編集長が語る!講義の見どころ
人の資本主義~これからの資本主義の姿とは?/中島隆博先生【テンミニッツTV】

2024/09/17

いつもありがとうございます。テンミニッツTV編集長の川上です。

本日は、中島隆博先生の「人の資本主義~モノ、コトの次は何か?」講義をご紹介します。

実は、テンミニッツTVでは、以前から中島先生の「人の資本主義」講義を配信しておりました。しかし、中島先生のご希望もいただき、改訂版というかたちで、あらためて新講義収録をいたしましたものです

常に知をバージョンアップさせていくお姿、とても感銘を受けます。

この講義の主題は、「これからの資本主義の姿」です。いまの資本主義が多くの問題を抱えていることは、あらためて指摘するまでもないでしょう。中島先生は、それを「人」のあり方を軸に見直していくべきだとおっしゃるのです。

さて、それはどのような姿なのでしょうか?

思索が深まりゆき、噛めば噛むほど、見直せば見直すほど多くの気づきがでてくる名講義です。

◆中島隆博:人の資本主義~モノ、コトの次は何か?(全6話)
(1)「人の資本主義」とは何か
人の資本主義とは――新しい人間像と現代資本主義への警鐘
https://10mtv.jp/pc/content/detail.php?movie_id=5433&referer=push_mm_rcm1

まず中島先生は、重要な定義として、人間をこれまでの"human being"(人間存在)としてではなく、“human co-becoming”としてとらえるべきことを主張されます。

“co-”というのは「誰かと一緒に」という意味。つまり、「誰かと一緒に、人間的になっていく」プロセスとして人間をとらえようという考え方です。

「人間的になっていく」とは、どういうことか。中島先生は、こうおっしゃいます。

《私自身は、人間というのは他の動物とは違って、生まれたときから非常に弱くて未完成なものだと思っています。それを見据えた上で他者とともに人間的になっていくプロセスをきちんとたどること。これが人間にとっては非常に重要なのではないのか。それは、まるで花が咲くようなプロセスだろうと思います。つまり、花がちゃんと咲くためには適切な時期に適切な支えがどうしても必要です。人間は一人で人間的にはなれない。花だって、ちゃんと手入れしないと、ちゃんと花が咲かないように》

しかし一方、いま資本主義には、様々な無理も現われています。中島先生は、資本主義について次のように喝破します。

《私たちはどうしても「できる」ことを拡大して、それを延長しようとしがちです。「あれもできます、これもできます」と(いう具合に)。

指示 1: レコードの先頭から始まり「I will point(75,34).」を含む行で終わる範囲を、両端の行も依頼文も含めてもう一度書き出してください。その際、解答に含まれる座標の数値をすべて147ずつずらしてください。

提供データ:
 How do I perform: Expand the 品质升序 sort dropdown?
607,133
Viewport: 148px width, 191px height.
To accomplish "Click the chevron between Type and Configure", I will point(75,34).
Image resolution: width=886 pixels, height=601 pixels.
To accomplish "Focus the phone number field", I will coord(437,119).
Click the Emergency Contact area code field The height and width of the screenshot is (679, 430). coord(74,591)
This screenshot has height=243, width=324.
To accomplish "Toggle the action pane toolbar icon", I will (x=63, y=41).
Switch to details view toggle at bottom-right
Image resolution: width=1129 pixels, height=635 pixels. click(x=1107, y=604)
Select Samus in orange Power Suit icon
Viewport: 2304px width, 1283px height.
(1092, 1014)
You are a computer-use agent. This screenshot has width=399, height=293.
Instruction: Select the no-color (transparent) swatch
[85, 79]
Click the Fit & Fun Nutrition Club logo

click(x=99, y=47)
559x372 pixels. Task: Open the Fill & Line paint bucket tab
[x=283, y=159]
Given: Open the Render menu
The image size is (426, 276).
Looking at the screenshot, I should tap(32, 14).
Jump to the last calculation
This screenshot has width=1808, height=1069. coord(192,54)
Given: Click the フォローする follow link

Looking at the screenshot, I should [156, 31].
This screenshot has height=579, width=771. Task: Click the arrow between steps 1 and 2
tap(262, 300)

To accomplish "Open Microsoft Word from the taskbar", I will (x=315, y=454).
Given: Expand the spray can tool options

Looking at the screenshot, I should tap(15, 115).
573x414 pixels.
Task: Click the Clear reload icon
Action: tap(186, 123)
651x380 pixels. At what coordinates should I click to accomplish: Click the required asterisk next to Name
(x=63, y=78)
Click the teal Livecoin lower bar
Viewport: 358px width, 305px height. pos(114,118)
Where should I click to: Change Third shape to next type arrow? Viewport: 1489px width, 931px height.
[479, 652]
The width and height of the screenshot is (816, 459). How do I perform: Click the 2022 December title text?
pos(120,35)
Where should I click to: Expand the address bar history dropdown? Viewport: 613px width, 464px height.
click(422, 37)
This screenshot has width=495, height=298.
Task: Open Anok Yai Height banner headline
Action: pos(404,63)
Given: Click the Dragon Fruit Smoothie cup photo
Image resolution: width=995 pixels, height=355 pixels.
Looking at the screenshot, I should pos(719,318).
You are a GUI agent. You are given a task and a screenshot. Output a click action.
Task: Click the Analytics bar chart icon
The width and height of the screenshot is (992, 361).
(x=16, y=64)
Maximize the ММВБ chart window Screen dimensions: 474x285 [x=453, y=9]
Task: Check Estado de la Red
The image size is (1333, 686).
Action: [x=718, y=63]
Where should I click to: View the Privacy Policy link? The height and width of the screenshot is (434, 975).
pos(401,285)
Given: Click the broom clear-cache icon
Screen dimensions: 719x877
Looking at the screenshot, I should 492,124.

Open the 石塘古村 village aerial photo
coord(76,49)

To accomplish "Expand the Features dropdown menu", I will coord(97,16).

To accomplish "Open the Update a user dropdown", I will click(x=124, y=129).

指示 2:
選択テキストについて、次の問いに答えてください。
(a) 紹介されている講義は全何話ですか。
(b) 中島先生は、人間を何としてとらえるべきだと主張していますか。
(c) “co-”はどういう意味だと説明されていますか。

解答 1:
 How do I perform: Expand the 品质升序 sort dropdown?
754,280
Viewport: 148px width, 191px height.
To accomplish "Click the chevron between Type and Configure", I will point(222,181).

解答 2:
(a) 全6話です。
(b) “human co-becoming”としてとらえるべきだと主張しています。
(c) 「誰かと一緒に」という意味だと説明されています。